Дзенис и Федоров заранее договорились вечером затеять спор о земельной собственности и капиталистическом обществе, надеясь вовлечь в него и пушкановских крестьян. Вначале Федоров задавал вопросы, а Дзенис отвечал, но вскоре он стал спрашивать и сам же отвечал. У парня для целенаправленного спора не хватало знаний, и он словно топтался на месте. Потому, может быть, ожидавшийся обмен мнениями с пушкановцами и не состоялся. Только седой старик вставил что-то о продажных землемерах. Их всех под замок засадить надо.
— Не болтай! — одернул его Сперкай. — За то, что языки распускали, мы теперь и маемся тут.
Не помогли ни возражения Федорова, ни красноречие Дзениса, ни трескотня извозчика Тидера. Пушкановские крестьяне по-прежнему сидели в углу камеры, около тюфяков, и настороженно посматривали на окованную железом дверь.

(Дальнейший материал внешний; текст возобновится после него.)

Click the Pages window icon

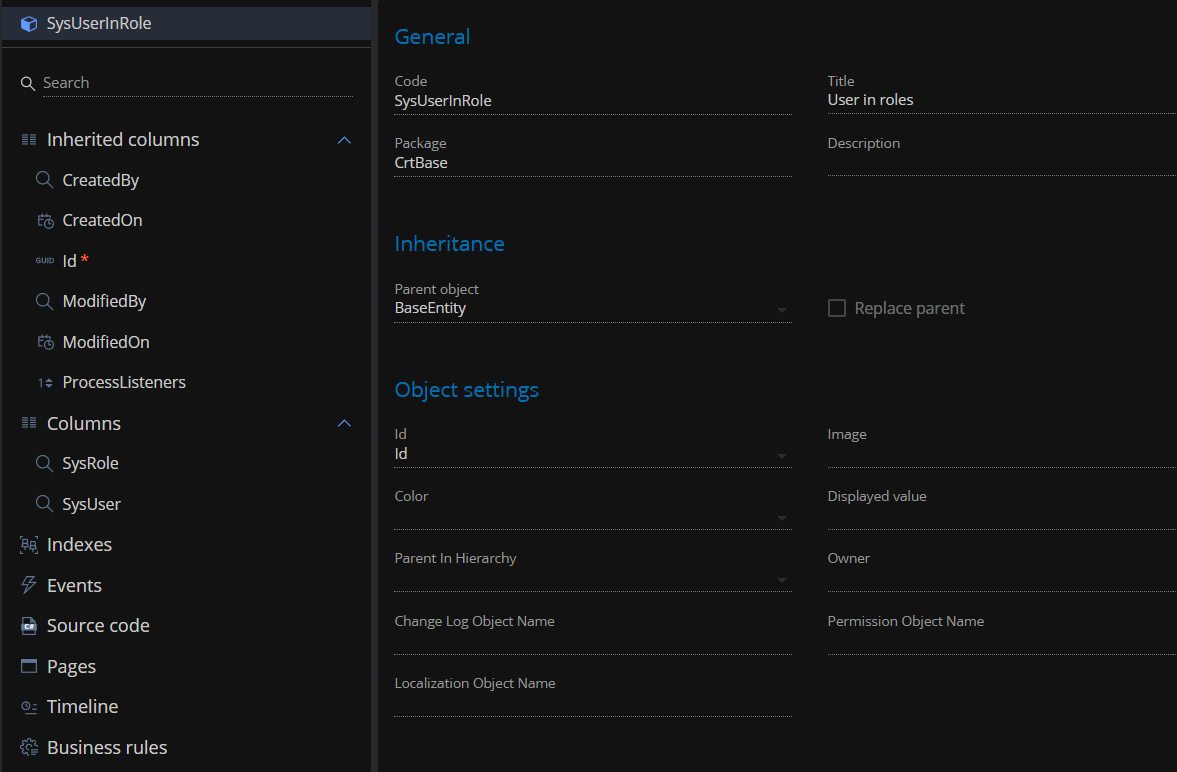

В тот вечер с Тидером играл больше Федоров. Дзенис после нескольких проигранных партий от дальнейшего соревнования отказался, сославшись на недомогание, и опустился на расстеленный тюфяк. Тидер поймет: годы, ревматизм и «санаторий» пограничной охраны дают о себе знать. Человек не машина — завел, и пошла. Но за проигранных клопов пускай партнер не беспокоится. Завтра рано утром он их получит в спичечной коробке, один к одному, целыми и невредимыми. Захочет, сможет назначить проверочную комиссию. Не усох ли, не пострадал ли какой. А теперь надо спать, и только очухается, так… В коридоре сегодня, видно, беспокойный тюремщик.
Сейчас действительно дежурил сварливый надзиратель, и ночь прошла тревожно. Каждые пятнадцать минут за дверью щелкал клапан глазка и, словно отсветом далекого светильника, мерцало стеклышко, а чуткое ухо заключенного улавливало, как кто-то приглушенно потаптывает за дверью. Надо было замереть или изобразить кровожадного охотника за насекомыми, или же сделать вид, что спишь беспокойным сном. Ведь так спят многие — кто этого не знает?
Очень трудно перестукиваться в правой половине стены. Более подходящее для этого место заняли оба крестьянина и Розен, и Дзенису оставался лишь угол, примыкавший к коридору. А в ночной тишине даже удары ногтем доносятся туда как по проводу. Видно, надзиратель что-то заподозрил. Клапан глазка в двери камеры, едва закрывшись, щелкал снова. Так это продолжалось уже довольно долго. И, когда Дзенис снова оборвал постукивание, Розен встал, пыхтя, проковылял к параше, передвинул вонючий сосуд поближе к двери, прямо против соглядатая, и стал шумно справлять свою нужду. Глазок закрылся. Раздалась ругань. Вскоре тюремщик уже застучал сапогами в другом конце коридора.
— Кончай! — ложась, предупредил Розен. — Не видишь, что тебя хотят подкараулить. Коридорный в третьей спит. Вчера, наверно, подслушал, как ты перестукивался со своими.